TASK INSTRUCTIONS:
**a)** According to the text on the base-4 Owen scrambling hash, what is the key idea behind the new hash?
**b)** Pick up the text on the base-4 Owen scrambling hash after its last sentence and carry it forward.

TEXT TO READ:
2022 - 08 - 14

A Fast Hash For Base-4 Owen Scrambling

In Building a Better LK Hash I developed a significantly improved variant of the Laine-Karras hash for base-2 Owen scrambling. And in Owen Scrambling Based Blue-Noise Dithered Sampling I used base-4 Owen scrambling to build a simpler implementation of Ahmed and Wonka's screen-space blue-noise sampler. But there's an annoying gap between those two posts: unlike base-2, there's no fast hash for performing base-4 Owen scrambling, so you have to resort to a slower implementation.

In this post I'm going to fill that gap by developing a Laine-Karras style hash for base-4 Owen scrambling as well.¹

Here's the hash we're going to end up with:

n ^= x * 0x3d20adea
n ^= (n >> 1) & (n << 1) & 0x55555555
n += seed
n *= (seed >> 16) | 1
n ^= (n >> 1) & (n << 1) & 0x55555555
n ^= n * 0x05526c56
n ^= n * 0x53a22864

You might notice that this is identical to the base-2 hash from my LK hash post, except for the addition of this line in two places:

n ^= (n >> 1) & (n << 1) & 0x55555555

And it's this line that I'll be explaining in this post.

If you haven't already, you should probably read my LK hash post, because this post builds on the concepts I introduce in that.

(Note: the above hash is semi-ad-hoc, in the sense that I haven't optimized it for quality like I did the base-2 hash. However, the construction used to build it—which I cover in this post—is not ad-hoc, and can likely be the basis of a higher quality hash in the future.² In other words, the hash in this post is akin to the original Laine-Karras hash: it's good enough for many practical applications, but isn't especially high quality.)

Base-2 is almost base-4.

The key idea behind this new hash is that base-4 Owen scrambling is a strict superset of base-2. In other words, base-4 Owen scrambling contains all the permutations of base-2, and then some additional ones as well. So the goal is to find a way to introduce those missing permutations into the base-2 hash.

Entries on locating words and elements
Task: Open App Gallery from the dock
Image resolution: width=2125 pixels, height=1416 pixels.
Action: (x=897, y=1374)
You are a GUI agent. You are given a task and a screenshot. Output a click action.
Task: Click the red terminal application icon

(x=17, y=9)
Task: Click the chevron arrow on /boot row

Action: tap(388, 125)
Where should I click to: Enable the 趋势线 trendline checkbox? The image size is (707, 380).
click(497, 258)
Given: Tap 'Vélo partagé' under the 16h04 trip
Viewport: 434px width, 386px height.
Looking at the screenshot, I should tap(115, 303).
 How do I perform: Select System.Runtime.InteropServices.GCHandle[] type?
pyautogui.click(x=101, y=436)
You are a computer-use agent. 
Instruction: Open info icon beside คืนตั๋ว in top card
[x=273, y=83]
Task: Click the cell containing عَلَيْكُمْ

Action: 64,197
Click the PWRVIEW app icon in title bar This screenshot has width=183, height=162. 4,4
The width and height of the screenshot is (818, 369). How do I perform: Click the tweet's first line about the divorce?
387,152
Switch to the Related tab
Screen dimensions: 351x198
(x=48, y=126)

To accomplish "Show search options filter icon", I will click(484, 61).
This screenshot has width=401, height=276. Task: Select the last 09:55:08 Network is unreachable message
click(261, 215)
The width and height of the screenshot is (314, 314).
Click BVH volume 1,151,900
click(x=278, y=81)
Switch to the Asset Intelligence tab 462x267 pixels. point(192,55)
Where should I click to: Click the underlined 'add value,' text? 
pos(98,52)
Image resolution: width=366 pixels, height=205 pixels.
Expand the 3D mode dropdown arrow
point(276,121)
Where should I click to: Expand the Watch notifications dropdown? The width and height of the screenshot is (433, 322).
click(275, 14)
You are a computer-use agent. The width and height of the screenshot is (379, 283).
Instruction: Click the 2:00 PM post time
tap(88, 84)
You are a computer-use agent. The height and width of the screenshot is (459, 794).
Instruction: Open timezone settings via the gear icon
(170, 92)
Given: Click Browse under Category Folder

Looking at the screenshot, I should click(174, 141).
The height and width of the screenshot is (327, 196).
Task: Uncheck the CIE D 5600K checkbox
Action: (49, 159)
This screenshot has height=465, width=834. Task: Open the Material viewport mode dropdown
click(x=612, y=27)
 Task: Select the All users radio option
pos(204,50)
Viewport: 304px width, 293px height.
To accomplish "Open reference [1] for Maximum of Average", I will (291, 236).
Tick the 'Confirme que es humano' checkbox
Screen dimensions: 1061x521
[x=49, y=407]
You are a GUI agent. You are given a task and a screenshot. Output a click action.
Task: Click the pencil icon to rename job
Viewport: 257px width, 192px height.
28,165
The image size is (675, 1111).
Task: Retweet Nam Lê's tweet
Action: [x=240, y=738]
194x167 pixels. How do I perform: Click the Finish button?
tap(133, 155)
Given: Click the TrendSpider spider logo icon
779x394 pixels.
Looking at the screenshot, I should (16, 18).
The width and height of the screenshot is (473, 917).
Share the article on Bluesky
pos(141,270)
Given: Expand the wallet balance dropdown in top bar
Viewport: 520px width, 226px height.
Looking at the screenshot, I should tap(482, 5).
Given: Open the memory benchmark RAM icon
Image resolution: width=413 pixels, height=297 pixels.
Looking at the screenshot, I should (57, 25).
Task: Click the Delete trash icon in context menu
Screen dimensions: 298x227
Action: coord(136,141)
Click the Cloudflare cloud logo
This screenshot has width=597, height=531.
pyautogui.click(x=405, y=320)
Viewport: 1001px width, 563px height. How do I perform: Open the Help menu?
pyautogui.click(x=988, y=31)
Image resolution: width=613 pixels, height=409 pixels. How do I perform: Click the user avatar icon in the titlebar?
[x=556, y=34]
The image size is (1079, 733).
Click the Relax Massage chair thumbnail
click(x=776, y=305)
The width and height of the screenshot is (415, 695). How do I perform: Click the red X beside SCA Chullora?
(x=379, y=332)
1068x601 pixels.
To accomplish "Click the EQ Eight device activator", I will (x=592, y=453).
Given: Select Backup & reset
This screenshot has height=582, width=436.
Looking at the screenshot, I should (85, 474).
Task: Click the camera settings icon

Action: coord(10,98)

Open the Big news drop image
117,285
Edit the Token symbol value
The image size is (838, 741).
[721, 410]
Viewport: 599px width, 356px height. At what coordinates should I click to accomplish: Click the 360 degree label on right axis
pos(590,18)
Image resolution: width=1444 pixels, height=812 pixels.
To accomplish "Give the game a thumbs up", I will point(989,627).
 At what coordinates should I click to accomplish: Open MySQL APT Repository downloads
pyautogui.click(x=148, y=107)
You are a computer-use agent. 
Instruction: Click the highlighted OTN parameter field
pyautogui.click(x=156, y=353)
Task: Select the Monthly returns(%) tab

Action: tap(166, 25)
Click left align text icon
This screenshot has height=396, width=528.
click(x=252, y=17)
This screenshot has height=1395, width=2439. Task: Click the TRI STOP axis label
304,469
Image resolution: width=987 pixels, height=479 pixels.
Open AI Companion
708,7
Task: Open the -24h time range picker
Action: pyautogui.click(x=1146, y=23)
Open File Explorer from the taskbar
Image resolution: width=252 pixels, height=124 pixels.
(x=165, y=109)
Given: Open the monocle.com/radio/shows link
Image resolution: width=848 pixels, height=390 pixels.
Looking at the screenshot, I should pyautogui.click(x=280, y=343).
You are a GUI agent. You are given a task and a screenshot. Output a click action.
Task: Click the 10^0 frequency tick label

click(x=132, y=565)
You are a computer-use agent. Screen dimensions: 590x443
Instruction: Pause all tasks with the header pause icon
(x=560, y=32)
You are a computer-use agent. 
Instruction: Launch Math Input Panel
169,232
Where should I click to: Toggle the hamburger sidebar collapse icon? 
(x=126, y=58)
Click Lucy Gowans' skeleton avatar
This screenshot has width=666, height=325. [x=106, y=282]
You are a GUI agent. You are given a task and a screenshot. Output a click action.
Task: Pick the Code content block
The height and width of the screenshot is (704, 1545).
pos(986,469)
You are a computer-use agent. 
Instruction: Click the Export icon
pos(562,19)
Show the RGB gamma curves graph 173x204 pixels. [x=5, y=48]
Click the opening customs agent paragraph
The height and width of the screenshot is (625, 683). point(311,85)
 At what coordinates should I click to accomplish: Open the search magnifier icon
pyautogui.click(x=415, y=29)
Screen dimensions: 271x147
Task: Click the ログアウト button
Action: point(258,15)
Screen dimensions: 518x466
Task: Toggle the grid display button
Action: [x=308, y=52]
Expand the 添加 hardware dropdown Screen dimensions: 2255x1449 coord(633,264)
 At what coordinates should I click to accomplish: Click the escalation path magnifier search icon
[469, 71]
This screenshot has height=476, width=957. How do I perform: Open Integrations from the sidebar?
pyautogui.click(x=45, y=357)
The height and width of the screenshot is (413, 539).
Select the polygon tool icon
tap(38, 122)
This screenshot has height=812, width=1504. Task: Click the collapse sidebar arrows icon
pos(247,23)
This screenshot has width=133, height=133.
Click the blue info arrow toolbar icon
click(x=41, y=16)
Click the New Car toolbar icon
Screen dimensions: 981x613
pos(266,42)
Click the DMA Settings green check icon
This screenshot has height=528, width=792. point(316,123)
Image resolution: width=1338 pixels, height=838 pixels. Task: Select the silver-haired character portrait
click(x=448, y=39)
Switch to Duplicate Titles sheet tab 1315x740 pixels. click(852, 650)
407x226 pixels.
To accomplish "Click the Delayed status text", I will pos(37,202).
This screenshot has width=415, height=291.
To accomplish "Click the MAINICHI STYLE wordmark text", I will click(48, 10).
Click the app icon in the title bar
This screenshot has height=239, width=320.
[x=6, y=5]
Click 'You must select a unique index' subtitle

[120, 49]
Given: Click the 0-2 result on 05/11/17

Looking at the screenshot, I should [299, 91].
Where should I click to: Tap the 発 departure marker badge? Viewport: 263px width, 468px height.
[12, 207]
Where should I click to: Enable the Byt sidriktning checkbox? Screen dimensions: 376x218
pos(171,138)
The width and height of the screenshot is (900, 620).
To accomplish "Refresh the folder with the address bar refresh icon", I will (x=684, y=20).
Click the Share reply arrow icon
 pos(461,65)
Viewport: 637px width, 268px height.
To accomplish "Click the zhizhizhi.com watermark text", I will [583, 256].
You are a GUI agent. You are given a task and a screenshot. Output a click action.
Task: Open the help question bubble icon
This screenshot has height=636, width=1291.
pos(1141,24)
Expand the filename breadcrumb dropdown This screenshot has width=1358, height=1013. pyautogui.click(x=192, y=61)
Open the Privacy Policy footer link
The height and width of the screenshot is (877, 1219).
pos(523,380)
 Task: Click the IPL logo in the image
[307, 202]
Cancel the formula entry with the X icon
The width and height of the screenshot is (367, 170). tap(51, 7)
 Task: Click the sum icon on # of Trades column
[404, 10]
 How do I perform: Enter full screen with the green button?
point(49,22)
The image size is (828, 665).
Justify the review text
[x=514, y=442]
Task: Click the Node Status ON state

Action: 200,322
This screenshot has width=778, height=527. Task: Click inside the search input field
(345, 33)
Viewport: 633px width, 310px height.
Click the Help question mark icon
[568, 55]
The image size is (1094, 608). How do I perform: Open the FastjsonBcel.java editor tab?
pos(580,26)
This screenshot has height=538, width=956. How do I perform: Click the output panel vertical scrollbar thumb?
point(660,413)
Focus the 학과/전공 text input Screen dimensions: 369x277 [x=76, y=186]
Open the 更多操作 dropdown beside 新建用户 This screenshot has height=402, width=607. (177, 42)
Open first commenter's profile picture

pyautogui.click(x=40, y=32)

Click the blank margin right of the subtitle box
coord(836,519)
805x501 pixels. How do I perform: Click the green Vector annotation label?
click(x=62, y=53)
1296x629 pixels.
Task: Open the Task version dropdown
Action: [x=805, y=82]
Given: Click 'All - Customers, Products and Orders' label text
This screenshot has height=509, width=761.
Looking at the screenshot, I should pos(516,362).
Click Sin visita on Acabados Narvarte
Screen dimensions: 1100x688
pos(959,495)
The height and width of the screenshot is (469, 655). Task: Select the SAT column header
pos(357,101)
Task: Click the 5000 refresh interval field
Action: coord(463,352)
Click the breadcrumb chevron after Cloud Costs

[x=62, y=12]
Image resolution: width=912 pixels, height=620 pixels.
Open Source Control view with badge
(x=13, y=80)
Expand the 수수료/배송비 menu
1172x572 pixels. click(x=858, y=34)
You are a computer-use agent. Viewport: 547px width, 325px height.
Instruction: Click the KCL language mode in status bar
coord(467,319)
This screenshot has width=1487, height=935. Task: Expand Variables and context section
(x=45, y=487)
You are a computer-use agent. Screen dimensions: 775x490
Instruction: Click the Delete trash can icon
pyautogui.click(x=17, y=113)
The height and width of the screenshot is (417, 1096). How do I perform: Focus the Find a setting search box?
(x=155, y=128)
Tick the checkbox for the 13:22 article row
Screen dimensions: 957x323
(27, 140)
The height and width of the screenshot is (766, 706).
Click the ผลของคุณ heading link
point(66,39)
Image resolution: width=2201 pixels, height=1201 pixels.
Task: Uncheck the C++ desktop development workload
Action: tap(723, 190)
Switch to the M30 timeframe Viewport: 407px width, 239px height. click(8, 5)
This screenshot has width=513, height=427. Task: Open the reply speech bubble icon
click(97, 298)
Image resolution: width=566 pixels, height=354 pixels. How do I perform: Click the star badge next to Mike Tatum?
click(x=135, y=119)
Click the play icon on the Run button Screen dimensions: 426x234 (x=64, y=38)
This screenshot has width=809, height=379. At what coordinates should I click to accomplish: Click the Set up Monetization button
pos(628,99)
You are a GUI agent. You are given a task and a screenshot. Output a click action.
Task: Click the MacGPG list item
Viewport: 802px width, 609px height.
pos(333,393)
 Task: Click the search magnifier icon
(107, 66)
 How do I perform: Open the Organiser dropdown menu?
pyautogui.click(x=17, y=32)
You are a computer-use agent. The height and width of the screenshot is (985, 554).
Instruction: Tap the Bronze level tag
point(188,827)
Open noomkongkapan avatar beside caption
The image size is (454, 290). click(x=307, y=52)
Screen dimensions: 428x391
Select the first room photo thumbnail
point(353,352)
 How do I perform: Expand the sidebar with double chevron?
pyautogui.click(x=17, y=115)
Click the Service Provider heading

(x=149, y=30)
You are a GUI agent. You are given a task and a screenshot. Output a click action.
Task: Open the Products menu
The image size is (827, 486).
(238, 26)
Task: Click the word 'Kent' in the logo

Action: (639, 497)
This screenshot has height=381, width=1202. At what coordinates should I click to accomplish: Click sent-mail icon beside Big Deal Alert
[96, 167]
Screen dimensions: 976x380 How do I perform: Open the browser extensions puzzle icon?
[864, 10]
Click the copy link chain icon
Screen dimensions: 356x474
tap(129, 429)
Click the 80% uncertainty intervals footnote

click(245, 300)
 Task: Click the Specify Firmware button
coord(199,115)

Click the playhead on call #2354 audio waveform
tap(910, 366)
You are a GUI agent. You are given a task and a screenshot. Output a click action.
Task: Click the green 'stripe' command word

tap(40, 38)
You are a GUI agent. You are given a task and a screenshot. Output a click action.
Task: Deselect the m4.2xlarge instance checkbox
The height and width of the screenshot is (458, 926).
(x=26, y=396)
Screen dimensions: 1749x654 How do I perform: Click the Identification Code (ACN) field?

THE REPLIES:
**a)** Base-4 Owen scrambling is a strict superset of base-2.

**b)**
To revisit base-2 Owen scrambling briefly, it does a random hierarchical shuffle of equal segments of two. For example, a two-level scramble looks like this:

base-2 shuffle

By contrast, base-4 Owen scrambling does a hierarchical shuffle of four segments. Which means at each level it's doing a full shuffle of four segments at once, like this:

base-4 shuffle

So if we have four segments, A, B, C, and D:

ABCD segments

...base-4 scrambling can put them in any order, but base-2 is more limited. To illustrate this a little better (and in a way that's useful for the rest of this post) we can also visualize this with quadrants:

ABCD quadrants

Base-2 scrambling can swap A with B, C with D, and the top half with the lower half. But it can't individually swap A with C, for example. Base-4 scrambling, on the other hand, can shuffle the quadrants however it likes.

Base-4 as a base-2 sequence.

It turns out, however, that we can build a base-4 shuffle out of a sequence of base-2 shuffles on different axes. Specifically, if we have a sequence of random swaps like this:

three swap sequence

...then we have a full base-4 shuffle—the quadrants can end up in any configuration.

Given a base-2 hash, one way to accomplish that three-step process is this:

n = base2_hash(n)
n = ((n & 0xaaaaaaaa) >> 1) | ((n & 0x55555555) << 1)
n = base2_hash(n)
n = ((n & 0xaaaaaaaa) >> 1) | ((n & 0x55555555) << 1)
n = base2_hash(n)

The lines between the hashes are just taking each pair of bits and swapping their left/right bits, like this:

bit swap

Each pair of bits represents a level of quadrants, with the right bit representing the vertical (y) position and the left bit the horizontal (x) position:

labeled bits with nested quadrant

When the x bit is 0 we're on the left and when it's 1 we're on the right. Correspondingly, y=0 is the top and y=1 is the bottom. In other words, they're just coordinates into our nested quadrant hierarchy.

So the reason the above hash -> bit-swap -> hash -> bit-swap -> hash construction works is because we're effectively swapping the x/y axes of our quadrants between shuffles, so that the middle shuffle can do independent swaps on the vertical axis. Which is exactly what we need for our three-step shuffle.

It's worth noting, however, that this three-step approach isn't statistically even. In other words, although a three-step shuffle can produce all possible configurations, it doesn't produce them with equal probability even if each step is perfectly random. Uniform statistics is important for a base-4 Owen hash of high quality, so this isn't ideal. But let's set that aside for the time being—I'll come back to it later.

Doing it faster.

So that already works fine, and performs a base-4 Owen scramble on reversed bits. But it's also roughly 3 times as slow as the base-2 hash because... well, it's executing the base-2 hash three times! So how can we do better?

From a hashing perspective, a lot of randomness has already been injected into our integer after the first round of hashing. So one way we can improve things is by doing our vertical swaps based on that already-present randomness.

To do that, we'll need a way to directly perform our independent vertical swaps, rather than going through our indirect swap-hash pattern.

Fortunately, this is relatively straightforward. Since the left bit of every pair represents our horizontal position, we can shift that over and xor it with the right bit (our vertical position) to do a vertical swap that's conditional on which side it's on:

n ^= (n >> 1) & 0x55555555

(Note: for those not well-versed in hex, 0x55555555 is just ...01010101 in binary.)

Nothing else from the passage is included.